RADIUM ISOTOPES AS TRACERS FOR GROUNDWATER-SURFACEWATER INTERACTIONS IN TIDALLY-INFLUENCED CREEKS

Radium isotopes are key tracers for saline groundwater discharge in coastal settings, but groundwater endmember concentrations are often uncertain because of high variability and low sampling density. We combined hydrogeologic observations and detailed Ra analyses to identify systematic spatial and temporal controls on Ra activities in two salt marshes. The salt marsh sites were chosen because a large proportion of coastal surface-water groundwater interactions occur in these environments on the U.S. East Coast and Gulf Coast and because porewater salinity at the depths we sampled (1-6 m) remained high (~35 ppm) throughout the year, so that Ra did not sorb to sediments. One marsh was a salt marsh island with no upland; the other was a salt marsh on the seaward side of a barrier island. Both sites were characterized by fine-grained marsh muds overlying a sandy confined aquifer, typical of the U.S. Southeast, and both sites were instrumented with monitoring wells.

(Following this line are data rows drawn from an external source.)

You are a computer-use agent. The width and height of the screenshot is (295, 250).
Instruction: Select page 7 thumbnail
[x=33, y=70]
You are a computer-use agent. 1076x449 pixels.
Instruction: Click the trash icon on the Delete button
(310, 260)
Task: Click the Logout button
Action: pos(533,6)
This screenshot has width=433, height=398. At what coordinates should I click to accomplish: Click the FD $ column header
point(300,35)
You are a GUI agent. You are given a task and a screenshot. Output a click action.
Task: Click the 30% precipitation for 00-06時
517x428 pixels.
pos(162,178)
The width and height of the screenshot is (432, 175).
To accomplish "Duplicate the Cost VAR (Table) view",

We found that groundwater exchange at both sites was dominated by spring-neap tidal cycles and seasonal variations in mean sea level. Groundwater discharge correlated with tidal amplitude on spring-neap cycles. On seasonal time scales, groundwater discharge peaked in early spring, when sea level was lowest, and reached a minimum in October, when sea level was highest, consistent with prior numerical modeling experiments. Quarterly Ra sampling could not resolve variations on spring-neap time scales, but seasonal patterns in Ra activities were apparent at the marsh island site. At that site, high Ra concentrations were observed in the fall, consistent with reduced groundwater exchange when sea level was high, and lower Ra concentrations were observed in the spring, consistent with increased groundwater exchange when mean sea level was low. Submarine groundwater discharge (SGD) from the back-barrier marsh was strongly influenced by variations in the tidal signal, but Ra activities showed no obvious seasonal variations at this site. We hypothesize that Ra transport at the back-barrier site is influenced by storm surge and rainfall events, which are unlikely to affect groundwater exchange very strongly in the marsh island. Radium is not transported in fresh groundwater, but the presence of freshwater uplands can nevertheless strongly influence Ra transport.